Reading text –

# Best Pike Lakes in NEO



## mismas1 (May 15, 2011)

Anyone have any suggestions on what they think are the best pike lakes in Ohio? Also, anyone have any suggestions on what the best lures to catch them on? Thanks in advance to anyone who responds!


----------



## Whoknows (May 16, 2009)

I have no clue about good Lakes but I've never brought one into shore but I have had them take my lures. Twin blade spinners in white and sexy shad and A jointed jerk bait in a baby bass paint are the only thing I've gotten them to go after so far.


----------



## mismas1 (May 15, 2011)

Where at Mike?


----------



## Whoknows (May 16, 2009)

I usually fish the Cuyahoga River in the Kent area/Fuller park for pike in the fall and spring


----------



## LearningtoFly (Apr 2, 2011)

Extracted entries –
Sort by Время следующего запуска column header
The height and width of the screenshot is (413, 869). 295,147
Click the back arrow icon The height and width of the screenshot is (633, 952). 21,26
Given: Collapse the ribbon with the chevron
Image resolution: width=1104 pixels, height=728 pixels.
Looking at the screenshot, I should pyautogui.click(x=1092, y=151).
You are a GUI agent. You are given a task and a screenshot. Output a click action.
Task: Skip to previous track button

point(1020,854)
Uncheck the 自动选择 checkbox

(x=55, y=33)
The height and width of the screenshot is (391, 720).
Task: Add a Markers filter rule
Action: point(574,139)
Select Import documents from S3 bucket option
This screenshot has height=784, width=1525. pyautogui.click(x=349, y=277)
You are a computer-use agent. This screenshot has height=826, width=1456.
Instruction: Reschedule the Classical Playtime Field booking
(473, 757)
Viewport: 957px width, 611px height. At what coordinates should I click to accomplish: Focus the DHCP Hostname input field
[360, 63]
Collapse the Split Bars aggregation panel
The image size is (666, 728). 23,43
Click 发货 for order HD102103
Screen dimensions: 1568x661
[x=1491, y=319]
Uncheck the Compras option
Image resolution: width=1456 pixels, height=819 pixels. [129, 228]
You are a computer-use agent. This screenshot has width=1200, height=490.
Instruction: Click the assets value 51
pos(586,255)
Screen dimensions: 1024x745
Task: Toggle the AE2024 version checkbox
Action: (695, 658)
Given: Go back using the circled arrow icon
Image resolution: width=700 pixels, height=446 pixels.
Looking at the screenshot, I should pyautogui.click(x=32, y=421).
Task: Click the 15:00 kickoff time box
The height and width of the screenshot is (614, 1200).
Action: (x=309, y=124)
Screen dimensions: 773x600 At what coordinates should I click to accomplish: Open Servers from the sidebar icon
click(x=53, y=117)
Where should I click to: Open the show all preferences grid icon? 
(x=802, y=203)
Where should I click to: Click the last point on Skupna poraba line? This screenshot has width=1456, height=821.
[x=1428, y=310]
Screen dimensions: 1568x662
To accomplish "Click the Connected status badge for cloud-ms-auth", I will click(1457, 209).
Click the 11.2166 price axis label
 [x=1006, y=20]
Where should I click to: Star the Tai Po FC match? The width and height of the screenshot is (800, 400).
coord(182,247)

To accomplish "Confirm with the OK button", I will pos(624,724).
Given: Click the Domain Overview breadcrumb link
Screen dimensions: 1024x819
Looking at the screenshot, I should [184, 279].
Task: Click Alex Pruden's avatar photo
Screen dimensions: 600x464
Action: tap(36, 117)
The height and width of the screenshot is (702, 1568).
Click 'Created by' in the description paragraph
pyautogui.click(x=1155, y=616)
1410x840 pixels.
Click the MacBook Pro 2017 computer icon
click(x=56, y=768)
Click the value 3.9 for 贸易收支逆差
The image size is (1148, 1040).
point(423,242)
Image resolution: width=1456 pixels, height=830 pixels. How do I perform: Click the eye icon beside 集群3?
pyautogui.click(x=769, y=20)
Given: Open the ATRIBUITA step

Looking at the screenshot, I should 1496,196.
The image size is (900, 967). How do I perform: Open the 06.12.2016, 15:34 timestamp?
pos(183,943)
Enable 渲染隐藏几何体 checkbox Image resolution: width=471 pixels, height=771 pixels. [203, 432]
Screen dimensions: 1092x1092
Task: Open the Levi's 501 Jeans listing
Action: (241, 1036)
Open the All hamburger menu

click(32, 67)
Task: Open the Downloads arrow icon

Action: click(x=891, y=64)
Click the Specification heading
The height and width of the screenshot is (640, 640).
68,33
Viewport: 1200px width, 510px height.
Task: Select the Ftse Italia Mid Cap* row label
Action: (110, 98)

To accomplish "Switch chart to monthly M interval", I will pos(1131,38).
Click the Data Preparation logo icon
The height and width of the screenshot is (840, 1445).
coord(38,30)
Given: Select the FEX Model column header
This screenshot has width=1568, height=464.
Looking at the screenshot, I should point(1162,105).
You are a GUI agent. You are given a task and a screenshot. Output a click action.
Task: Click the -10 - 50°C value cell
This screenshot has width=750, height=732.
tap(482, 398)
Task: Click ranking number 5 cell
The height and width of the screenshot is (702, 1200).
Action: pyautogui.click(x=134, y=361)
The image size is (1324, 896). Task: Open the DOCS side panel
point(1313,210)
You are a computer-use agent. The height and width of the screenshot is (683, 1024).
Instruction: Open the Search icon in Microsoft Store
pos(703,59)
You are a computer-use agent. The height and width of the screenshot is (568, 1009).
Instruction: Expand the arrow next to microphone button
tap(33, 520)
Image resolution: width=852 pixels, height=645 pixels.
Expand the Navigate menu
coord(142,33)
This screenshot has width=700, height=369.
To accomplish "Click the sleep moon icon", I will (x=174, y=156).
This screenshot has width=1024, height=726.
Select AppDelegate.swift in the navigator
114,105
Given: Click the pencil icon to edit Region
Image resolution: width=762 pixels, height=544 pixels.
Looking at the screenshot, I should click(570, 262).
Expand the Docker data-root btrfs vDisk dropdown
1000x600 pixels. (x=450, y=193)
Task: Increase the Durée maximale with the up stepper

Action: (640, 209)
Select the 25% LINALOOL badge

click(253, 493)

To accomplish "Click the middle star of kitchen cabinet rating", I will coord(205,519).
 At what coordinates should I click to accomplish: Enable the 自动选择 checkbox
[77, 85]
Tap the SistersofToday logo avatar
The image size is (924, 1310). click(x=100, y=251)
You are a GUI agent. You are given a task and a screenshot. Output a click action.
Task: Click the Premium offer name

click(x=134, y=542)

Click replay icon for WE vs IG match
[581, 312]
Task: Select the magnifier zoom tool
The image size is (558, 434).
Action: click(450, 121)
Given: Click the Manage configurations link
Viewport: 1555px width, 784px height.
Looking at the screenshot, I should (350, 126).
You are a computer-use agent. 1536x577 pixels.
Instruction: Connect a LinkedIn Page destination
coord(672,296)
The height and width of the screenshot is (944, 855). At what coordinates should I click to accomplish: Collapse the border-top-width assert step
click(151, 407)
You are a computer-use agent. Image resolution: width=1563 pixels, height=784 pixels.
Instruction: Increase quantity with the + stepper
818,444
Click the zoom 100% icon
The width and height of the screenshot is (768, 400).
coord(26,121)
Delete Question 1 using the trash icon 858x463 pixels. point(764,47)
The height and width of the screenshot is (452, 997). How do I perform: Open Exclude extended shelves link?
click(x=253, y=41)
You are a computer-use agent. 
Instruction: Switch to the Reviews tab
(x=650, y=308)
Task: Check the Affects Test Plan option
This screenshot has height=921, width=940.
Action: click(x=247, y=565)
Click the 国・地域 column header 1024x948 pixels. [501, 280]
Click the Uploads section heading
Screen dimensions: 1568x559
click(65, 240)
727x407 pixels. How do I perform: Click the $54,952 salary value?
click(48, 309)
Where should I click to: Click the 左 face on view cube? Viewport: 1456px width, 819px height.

Instructions –
**A.** In the forum thread about pike lakes, which river does Whoknows usually fish for pike, and in which seasons?
**B.** Pick up the forum thread about pike lakes after its last line and keep it going.

Responses in order –
**A.** The Cuyahoga River in the Kent area/Fuller park, in the fall and spring.

**B.**
According to the Ohio DNR's Fish Ohio program here are the best places to catch big northern pike in order:

1. Mosquito Lake 
2. Cuyahoga River
3. TIE &#8211; Killbuck Creek and West Branch Reservoir 

I spent a couple of years fishing the Cuyahoga in Kent quite a bit for pike. I had the best luck with 4-6" floating Rapalas and similar type jerk baits in firetiger or shad patterns fished with an erratic retrieve. I found it was best to remove the hook near the tail of the jerk bait since that one seemed to just get buried in the pike's body or gills. Perhaps suprisingly, I caught them on buzzbaits too. Pike on a buzzbait was fun.


----------



## [email protected]#$carp (Aug 29, 2010)

only pike I ve caught in the area is at the Cuyahoga river. No lakes that I know of.


----------



## westbranchbob (Jan 1, 2011)

Mosquito,Ladue,WestBranch,all of the Cuyahoga from the headwaters to the mouth,eastbranch,And I'd bet alot more that I'm not familiar with!As far as what to use I'd wadger more aggresive than finess.I've lucked into most mine.


----------



## Steel Cranium (Aug 22, 2005)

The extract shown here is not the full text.